In addition, we need to point out two errors in our disclosure on page 36, neither of which is material. First, Mr. Barron’s award vested based on 2010 performance objectives, and consequently the vesting was disclosed in our 2011 proxy statement. The disclosure in 2012 was simply a summary recapitulation for purposes of showing total compensation realized in 2011. Second, the number of shares that vested was correctly stated in the 2011 proxy statement as 64,596, and is erroneously recapped in our 2012 proxy statement.
2. Comment
In a letter dated July 13, 2010 you specifically committed to disclose performance targets under the Annual Bonus Plan to the extent that they play a material role in your compensation policies. We note that Blended Net Promoter Score and, with respect to Mr. Buttery, individual performance objectives appear to have played a material role in determining compensation earned under the 2011 Annual Bonus Plan, but that the respective performance targets are not disclosed. Furthermore, you did not disclose the minimum or maximum targets for the performance objective you do disclose. Please disclose all material Annual Bonus Plan targets and the related performance going forward.
Response
We understood the commitment that we made in our letter of July 13, 2010 to relate solely to targets based on publicly-disclosed financial statement metrics. The examples discussed by the staff letter all fell within that category.
In contrast, Blended Net Promoter Score is a metric based on confidential non-public information, and Mr. Buttery’s individual performance objectives are qualitative performance measures.

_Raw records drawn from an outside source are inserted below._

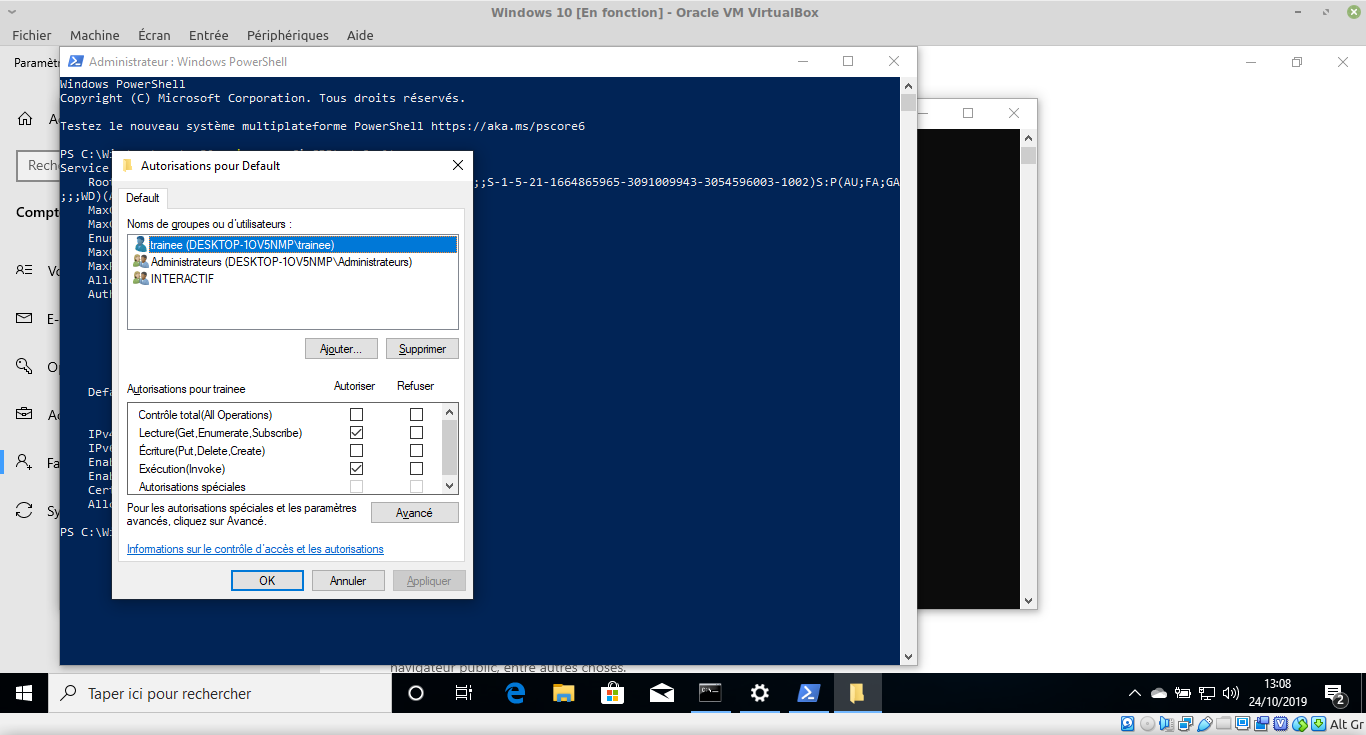
Task: Select Administrateurs group in the list
Action: pyautogui.click(x=280, y=262)
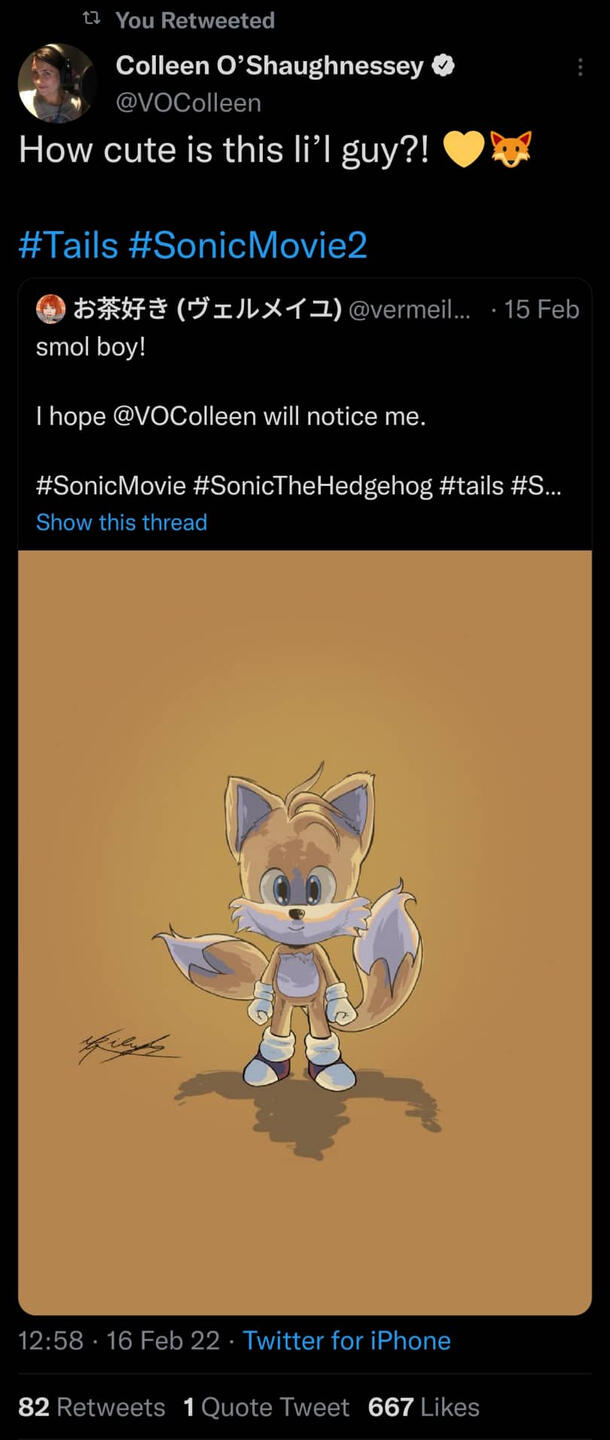This screenshot has height=1440, width=610.
Task: Open the #SonicTheHedgehog hashtag
Action: (x=312, y=486)
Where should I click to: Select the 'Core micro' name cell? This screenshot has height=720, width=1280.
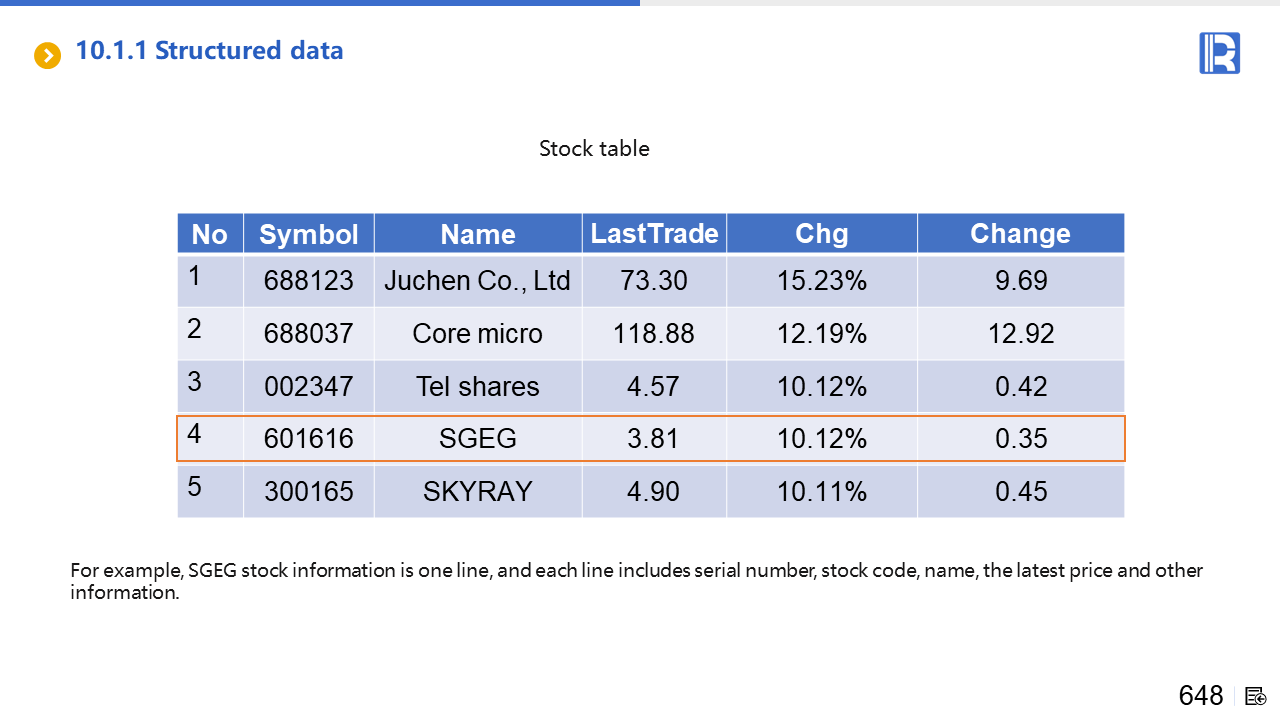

We believe disclosure of the information underlying calculation of the Blended Net Promoter Score would result in competitive harm. None of this information is publicly available, and some of it is highly confidential. We believe disclosure of this information would cause competitive harm to the Company as it would inform competitors of our strategic objectives, without the Company having equivalent information relating to its competitors. In addition, as a measure making up only 20% of the Annual Bonus Plan, we do not believe disclosure of this information is material to investors.
The individual performance objectives which applied to Mr. Buttery were qualitative targets for which quantifiable disclosure is not possible. As explained on page 40 of the proxy statement, the Compensation Committee considered these individual objectives and took into account both what had been delivered and how it was delivered in determining the personal performance multiplier awarded to each named executive officer. It may be worth noting that Mr. Buttery’s individual performance objectives did not play a greater role in determining his annual bonus than for the other named executive officers. Rather he achieved a higher personal performance multiplier as a result of achieving a higher grading than others.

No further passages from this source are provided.